Examples of ratio-level variables include number of correct answers, weight, height, response time, temperature in Kelvin, and annual income.
For instance, the presence of a true zero is seen in income: if someone earns zero dollars in a year, it indicates a total absence of income. Zero truly means zero dollars.

1.3.3 Variables

The basic building blocks of quantitative data analysis are variables. Variables (something that takes on different values or categories) are the opposite of constants (something that cannot vary, such as a single value). As you recall, the first step in data analysis is deciding how to operationalize and define your variables. Once you have done that, the second step is determining how to measure them to collect data for analysis.

Quantitative vs. Qualitative. The first step in working with data is determining whether a variable is qualitative or quantitative. Ask yourself: Can this variable be easily represented by a number? If not, it is likely qualitative.

Variables measured on a nominal scale are qualitative, while the other three scales (ordinal, interval, and ratio) are quantitative. Qualitative variables, also called categorical variables, represent characteristics that describe categories or group membership rather than numerical quantities (e.g., eye color, type of school, or preferred learning method).

Quantitative variables, on the other hand, represent measurable numerical values that express an amount or quantity (e.g., height, test scores, or number of study hours).

It’s important to note that while qualitative (nominal) variables are not inherently numerical, they can still be incorporated into quantitative analyses by assigning numerical codes. This is often done using dichotomous variable. For example, coding group membership as 1 = treatment and 0 = control, which we will learn more about in later chapters.

Continuous vs. Discrete. Next, determine whether the variable is continuous or discrete. A helpful way to think about this distinction is to ask: Can you have “half” of something? For example, you can have half a pound or score half a point on a test - these are continuous variables. But you can’t have half a category, such as half of “blue” or half of “red” - these are discrete.

Qualitative (categorical) variables are always discrete because they represent distinct categories or groups.
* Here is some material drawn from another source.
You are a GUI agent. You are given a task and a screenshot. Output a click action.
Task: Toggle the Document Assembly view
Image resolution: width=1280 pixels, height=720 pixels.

For quantitative variables, the distinction between continuous and discrete becomes a bit more nuanced.

Consider a Likert-type scale with responses like strongly agree, agree, disagree, and strongly disagree. This is an ordinal scale, and if each response is coded numerically (e.g., 1 = strongly agree, 2 = agree, etc.), it becomes a discrete quantitative variable. However, if multiple Likert items are averaged or summed—for example, combining responses from five related questions—you can generate a variable that behaves more like a continuous one. In such cases, values may range across a spectrum, such as from 1.0 to 5.0, including decimals like 3.7 or 4.2. These types of scores are typically treated as continuous in analysis because they provide more variability and can approximate interval-level measurement.

Why does this distinction matter? Because certain statistical techniques are only appropriate for continuous variables. For example, SAT scores are technically discrete, but because they have many possible values and tend to follow a normal distribution, they are often treated as continuous in educational research.
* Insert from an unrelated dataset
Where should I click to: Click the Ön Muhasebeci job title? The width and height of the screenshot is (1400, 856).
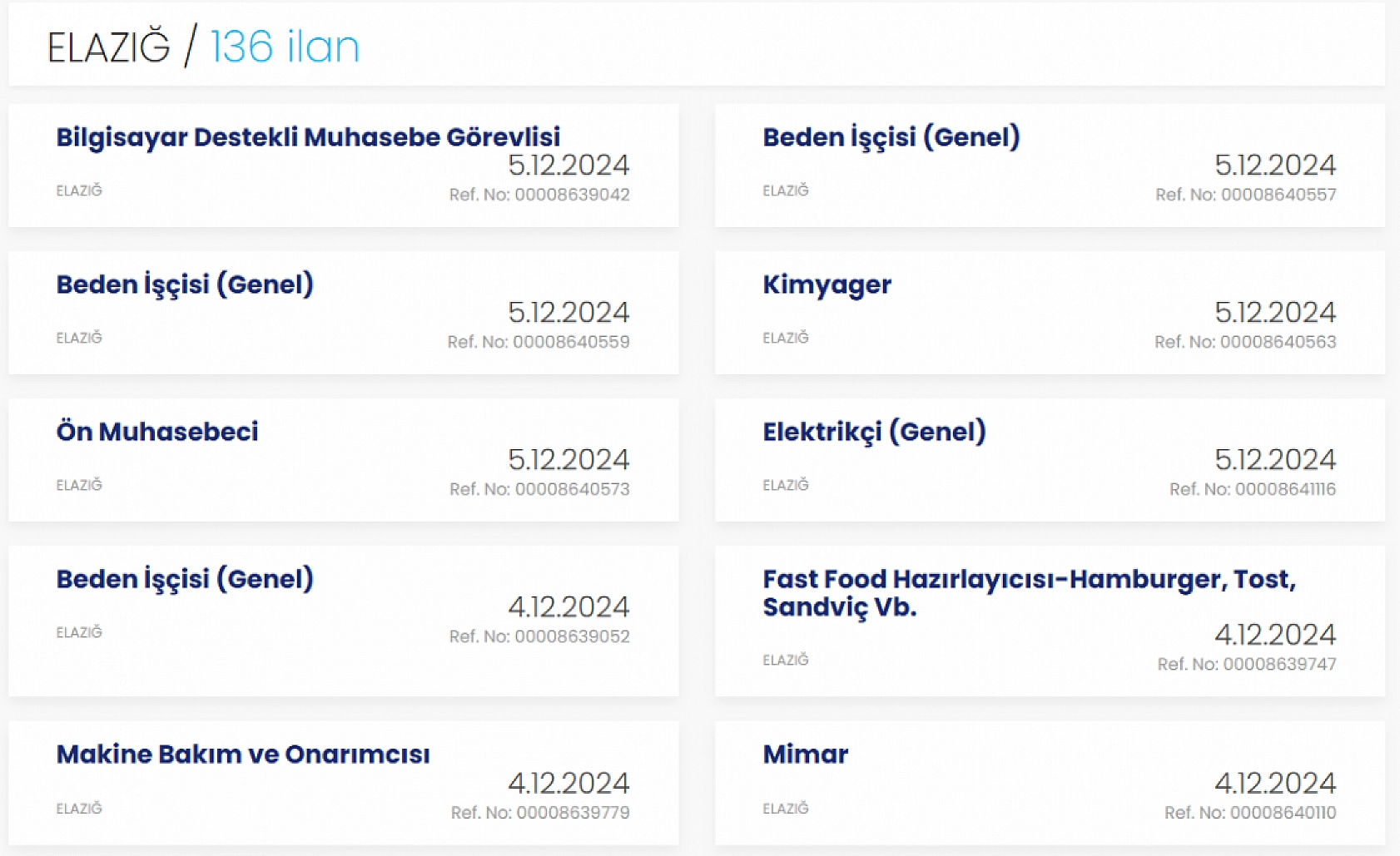point(157,432)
The main challenge arises with ordinal data that have only a few response categories (e.g., agree to disagree). Strictly speaking, such variables should not be treated as continuous. As you advance in your studies, you’ll learn about specialized statistical methods designed for analyzing ordinal data appropriately.

Dependent vs. Independent. Finally, it’s important to identify your independent and dependent variables. The independent variable (IV) is the variable you believe is the cause or influence in a relationship. The dependent variable (DV) is the outcome or effect—the variable that is influenced by the IV.

For example, consider the relationship between smoking and lung cancer. In this case, smoking is the independent variable because it is presumed to cause or influence lung cancer, which is the dependent variable.

Whenever you aim to make a claim about cause and effect—that is, that changes in one variable lead to changes in another—you must also be aware of extraneous or confounding variables. These are variables other than the independent variable that may influence the dependent variable. For instance, if lung cancer rates vary not because of smoking but due to exposure to air pollution, then air pollution would be a confounding variable.

You’ll learn more about how to control for these variables using statistical techniques such as multiple regression later in your studies. For now, it’s most important to understand the basic distinction between independent and dependent variables and to be aware that other variables may influence the outcome.

1.4 Random Sampling and Random Assignment

In research, it is often impractical or impossible to collect data from an entire population, so we rely on sampling to study a smaller, manageable subset. Sampling refers to drawing a sample (the subset) from a population (the full set). The usual goal of sampling is to produce a representative sample (i.e., a sample that is similar to the population on all characteristics, except that it includes fewer people rather than the complete population). A statistic is a numerical characteristic of a sample. A parameter is a numerical characteristic of a population. However, because a sample is only a subset, there will always be some sampling error - the difference between a sample statistic and the true population parameter.

To minimize bias and improve the accuracy of population estimates, researchers often use random sampling methods. Simple random sampling ensures that every individual in the population has an equal chance of being selected, making the error random rather than systematic. Unlike non-random sampling methods (e.g., convenience sampling), which may introduce bias when inferring population characteristics, random sampling enhances the representativeness of the sample, allowing the generalizability of findings to the broader population.

It is important to distinguish random sampling from random assignment, as they serve different purposes in research.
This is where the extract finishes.